Outside the temple, a khat (small palanquin) was brought along with a traditional colorful umbrella. The police encircled the front entrance of the temple and did not let anyone enter. The golden top of the khat was lifted and taken out, so that it was easier to place the idol in it. A priest in his white hat, red top, and white skirt came out of the temple with a jug in one hand and a little grass in the other, along with another person carrying a fire torch. The priest dipped the grass in the jug's holy water, took it out, and sprinkled the water around by shaking the grass. It is done to cleanse and purify the space before the idol is brought out. Also, another person came out with a silver pujwo (plate-like utensil used for worship) containing holy water, and sprinkled it on the people with his hand.

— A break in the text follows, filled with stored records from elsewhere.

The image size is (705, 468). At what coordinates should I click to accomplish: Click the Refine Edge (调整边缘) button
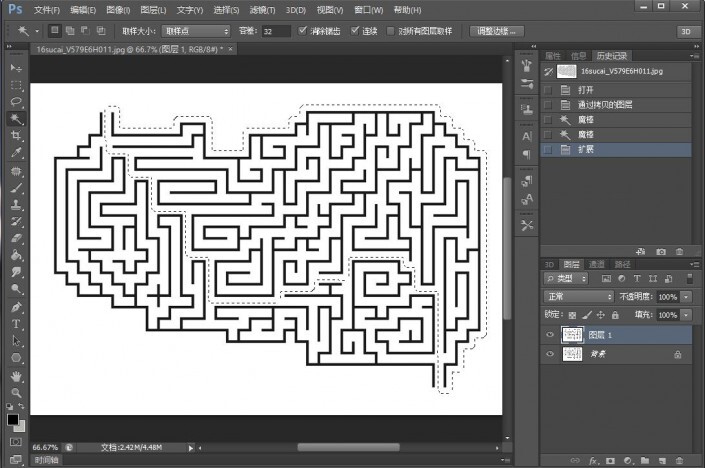click(497, 31)
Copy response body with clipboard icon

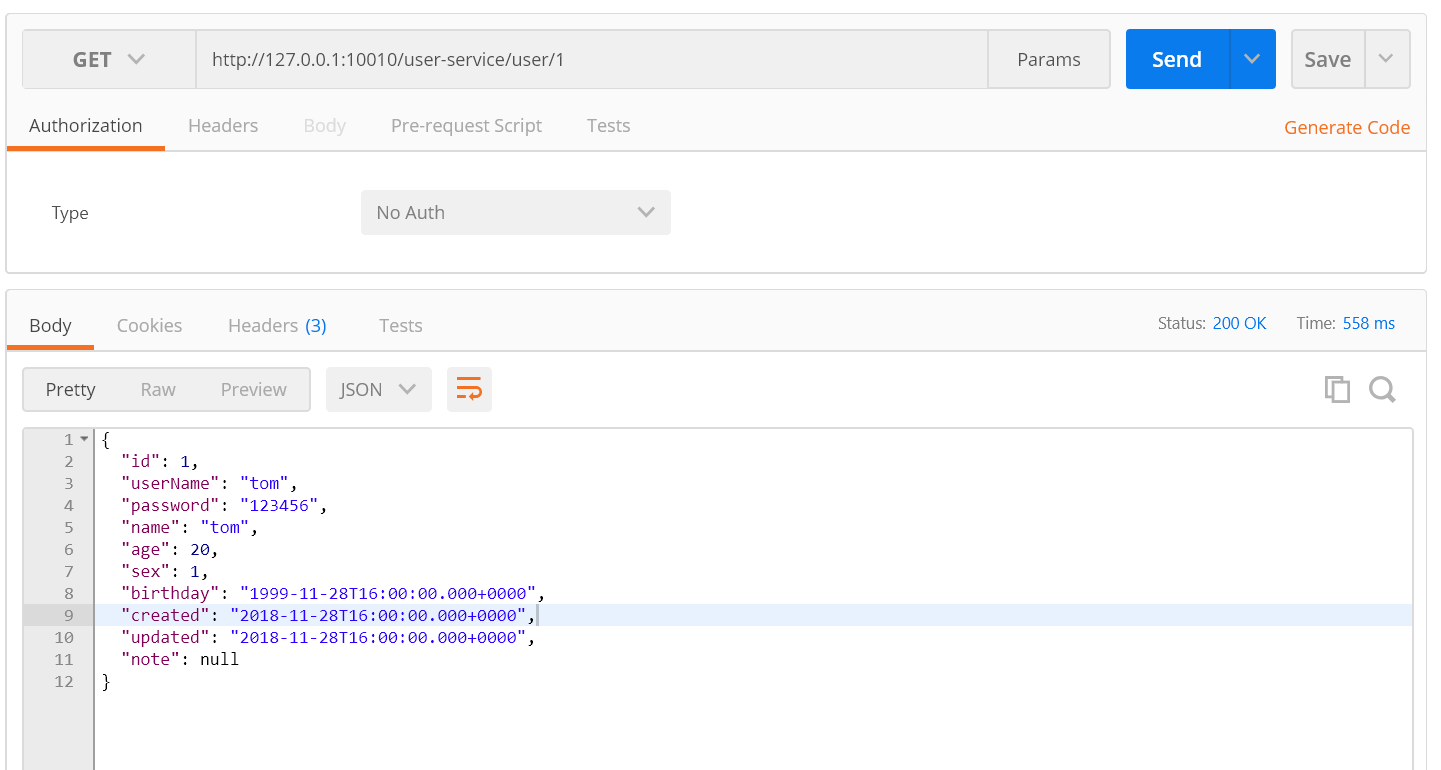(x=1337, y=389)
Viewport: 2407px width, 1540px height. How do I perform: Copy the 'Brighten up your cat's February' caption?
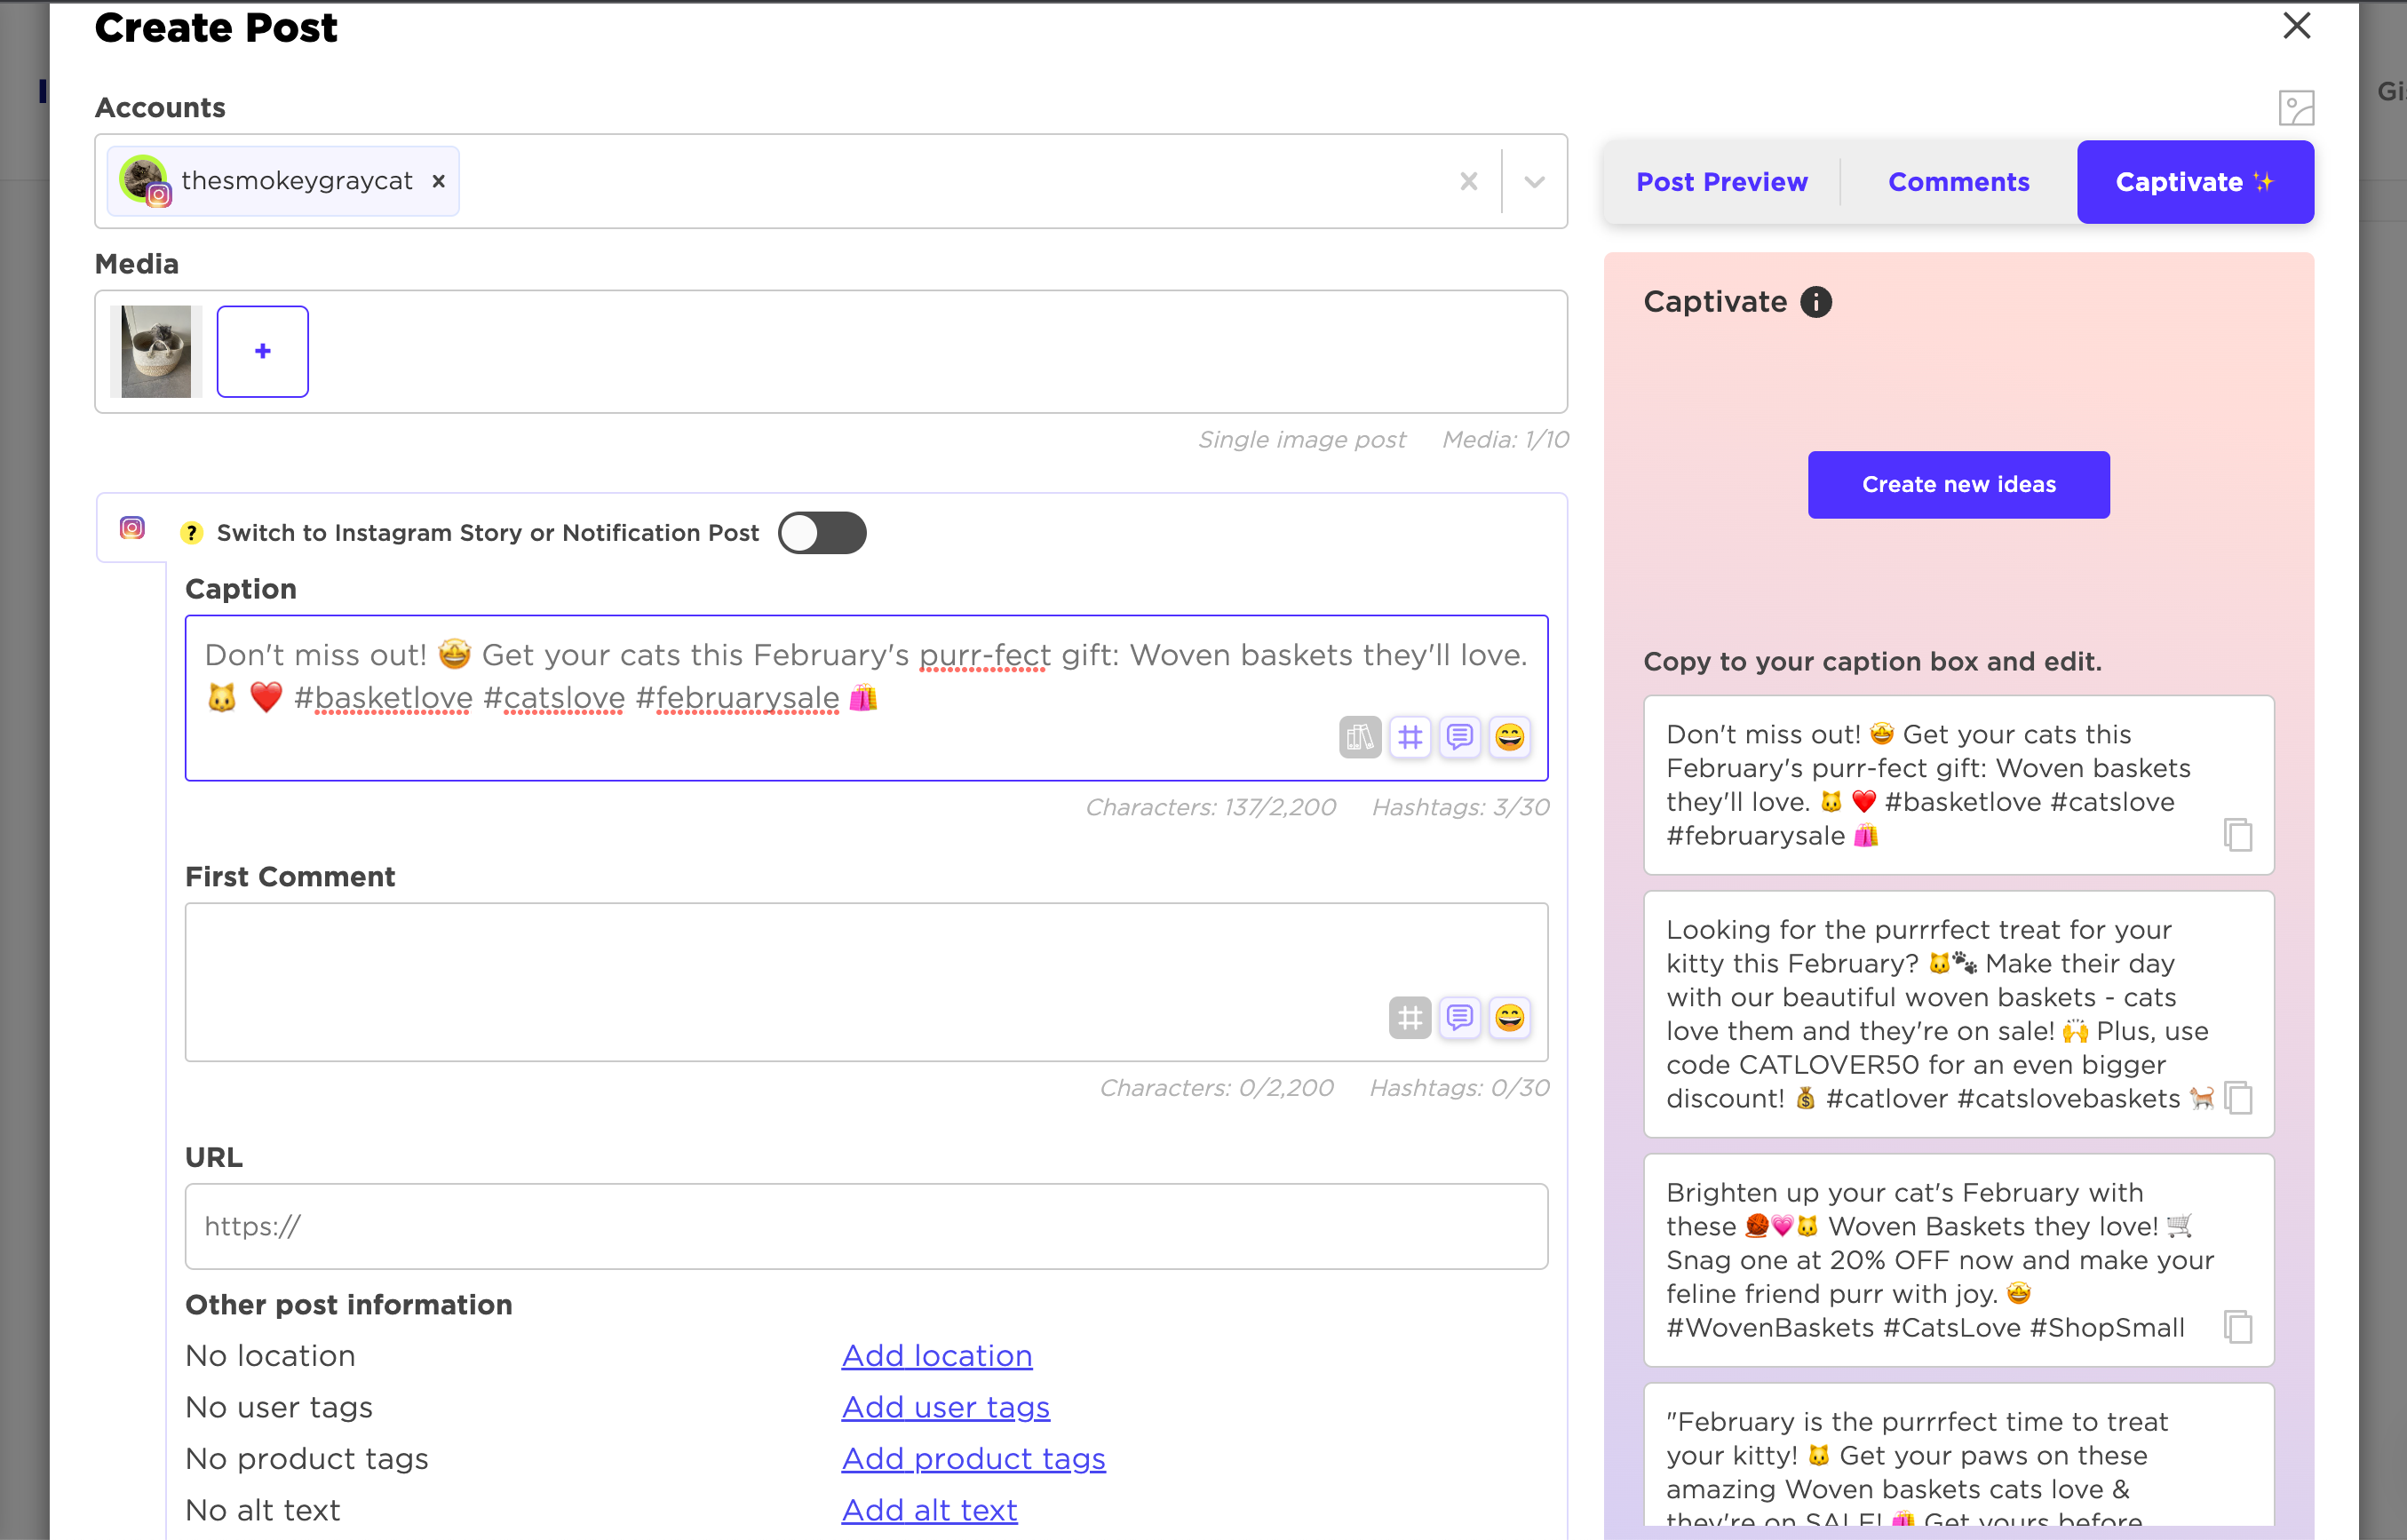coord(2237,1327)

Shortly after, the Rato Machhindranath idol was finally brought out of the temple, carried by two or more pandus. Another two people on each side of the idol held and waved white brush-like tools. One person held the silver nhaaykann. The idol was placed straight into the khat. The top-lid of the khat was put back on, and the khat was carried by four men. One person held the traditional colorful umbrella over the khat and they headed off to Pulchowk, where the chariot has been built. As the khat was lifted, the Guruju Paltan fired gun shots in the air to mark the start. The paltan and the crowd also followed the khat.
The khat was carried along the way from Ta:bahal to Kumaripati to Jawalakhel, and finally Pulchowk, which is a fairly short trip lasting ten to twenty minutes. Road traffic on the road section is blocked for the ritual for some time. More traffic police personnel than usual are there to handle the traffic. After the khat reaches Pulchowk, it is put down near the chariot. The pandus climb on the chariot and lift the red idol from the khat to the chariot. As the god is well-seated in the chariot, the Guruju Paltan fires another round of mandatory gun shots. After the gunshots are fired, it's official.
After hearing the concluding gunshots, we locals say a phrase in Newari, “Dyo yaa nyaata," by which we understand that the chariot has reached its designated stop for the day and it is already made official by the Guruju Paltan by firing gun shots. The residents of Pulchowk celebrate their Chwayla:bhu on the day. They invite their family and relatives over and feast on Newari food. The chariot remains at Pulchowk for another two days. On the third day, the chariot is pulled to Ga:bahal and then to many other precisely designated locations around Patan. Wherever and whenever the chariot stops, the residents around the place celebrate: Jatra aayo!